*DOCUMENT SECTION*.
My debating skills are worse than those of a newborn baby!  I know my
limitations.  That is my one great strength [I think.]  Besides, there are other
productive formats for discourse besides debate.
_ _ _ _ _ _ _ _ _ _ _ _

But I would like to get back to your ideas regarding chess software.

In particular, your feeling that it would not be possible to measure the
strength of a chess engine [or a human either, for that matter] by using a set
of test positions.

When students graduates from college with a Bachelor's Degree, here in the USA,
they are encouraged to take a comprehensive exam which is intended to indicate
whether or not the student learned anything. [Versus wasting several years.]

I had to take such a test.  As an electrical engineer, I was required to take
the GRE Advanced Test in Engineering.  I did very well on that test and was
admitted to Graduate School primarily for that reason.

*PARTS OF THE EXERCISE*.
A. Answer these questions about the text on measuring chess strength:
(i) What does the writer call their one great strength?
(ii) Which exam was the writer required to take as an electrical engineer?
(iii) Where was the writer admitted, primarily because of how they did on that exam?
B. Reproduce the entries word for word, starting from their first line and continuing up to and including the line with "pyautogui.click(x=118, y=54)".

*MATERIAL SUPPLIED*.
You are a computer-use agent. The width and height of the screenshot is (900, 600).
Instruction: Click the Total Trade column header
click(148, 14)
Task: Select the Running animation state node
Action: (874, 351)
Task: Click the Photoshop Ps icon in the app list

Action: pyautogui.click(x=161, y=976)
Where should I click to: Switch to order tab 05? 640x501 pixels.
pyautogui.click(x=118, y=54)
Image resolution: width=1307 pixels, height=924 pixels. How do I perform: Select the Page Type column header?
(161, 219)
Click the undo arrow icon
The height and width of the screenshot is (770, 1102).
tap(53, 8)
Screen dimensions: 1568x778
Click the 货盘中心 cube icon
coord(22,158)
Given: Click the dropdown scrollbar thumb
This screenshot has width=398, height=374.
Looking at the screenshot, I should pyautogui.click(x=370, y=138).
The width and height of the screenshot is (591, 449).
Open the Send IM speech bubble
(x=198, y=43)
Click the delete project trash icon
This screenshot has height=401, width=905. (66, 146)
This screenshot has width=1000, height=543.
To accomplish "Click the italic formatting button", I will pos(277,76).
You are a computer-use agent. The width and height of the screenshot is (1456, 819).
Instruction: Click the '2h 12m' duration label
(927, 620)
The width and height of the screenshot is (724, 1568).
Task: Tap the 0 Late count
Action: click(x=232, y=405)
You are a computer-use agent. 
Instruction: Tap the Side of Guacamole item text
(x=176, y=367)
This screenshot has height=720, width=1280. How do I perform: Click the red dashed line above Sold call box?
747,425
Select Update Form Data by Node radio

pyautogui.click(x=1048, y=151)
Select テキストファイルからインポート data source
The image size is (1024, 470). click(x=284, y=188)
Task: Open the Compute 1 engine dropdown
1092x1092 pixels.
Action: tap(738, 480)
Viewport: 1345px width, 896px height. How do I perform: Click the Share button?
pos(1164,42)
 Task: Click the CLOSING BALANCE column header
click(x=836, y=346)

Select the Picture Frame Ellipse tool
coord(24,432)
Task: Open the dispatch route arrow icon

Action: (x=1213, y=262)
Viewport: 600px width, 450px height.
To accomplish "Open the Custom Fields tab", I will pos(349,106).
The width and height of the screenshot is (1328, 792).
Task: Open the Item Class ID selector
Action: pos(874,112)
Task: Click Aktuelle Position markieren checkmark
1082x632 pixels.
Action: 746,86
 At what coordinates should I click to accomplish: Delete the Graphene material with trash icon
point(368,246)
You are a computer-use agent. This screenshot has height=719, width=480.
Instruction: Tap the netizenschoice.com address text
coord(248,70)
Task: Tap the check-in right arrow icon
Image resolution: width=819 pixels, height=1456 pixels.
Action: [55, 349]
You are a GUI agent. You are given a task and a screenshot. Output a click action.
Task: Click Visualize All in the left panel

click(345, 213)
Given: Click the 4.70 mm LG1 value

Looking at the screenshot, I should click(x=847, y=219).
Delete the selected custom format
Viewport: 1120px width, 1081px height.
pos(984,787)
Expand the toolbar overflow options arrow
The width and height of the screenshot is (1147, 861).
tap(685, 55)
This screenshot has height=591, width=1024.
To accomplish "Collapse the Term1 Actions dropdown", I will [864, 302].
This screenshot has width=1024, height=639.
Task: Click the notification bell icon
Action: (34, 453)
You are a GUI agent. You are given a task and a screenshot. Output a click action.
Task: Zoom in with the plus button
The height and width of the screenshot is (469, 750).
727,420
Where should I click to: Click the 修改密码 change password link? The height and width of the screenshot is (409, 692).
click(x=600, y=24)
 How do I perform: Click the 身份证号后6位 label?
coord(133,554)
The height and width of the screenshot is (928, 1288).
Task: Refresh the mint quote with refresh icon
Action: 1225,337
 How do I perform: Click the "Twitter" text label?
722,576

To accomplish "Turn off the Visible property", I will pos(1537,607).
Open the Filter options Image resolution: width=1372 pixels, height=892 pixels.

*EXPECTED OUTPUTS*.
A.
(i) Knowing their limitations.
(ii) The GRE Advanced Test in Engineering.
(iii) Graduate School.

B.
You are a computer-use agent. The width and height of the screenshot is (900, 600).
Instruction: Click the Total Trade column header
click(148, 14)
Task: Select the Running animation state node
Action: (874, 351)
Task: Click the Photoshop Ps icon in the app list

Action: pyautogui.click(x=161, y=976)
Where should I click to: Switch to order tab 05? 640x501 pixels.
pyautogui.click(x=118, y=54)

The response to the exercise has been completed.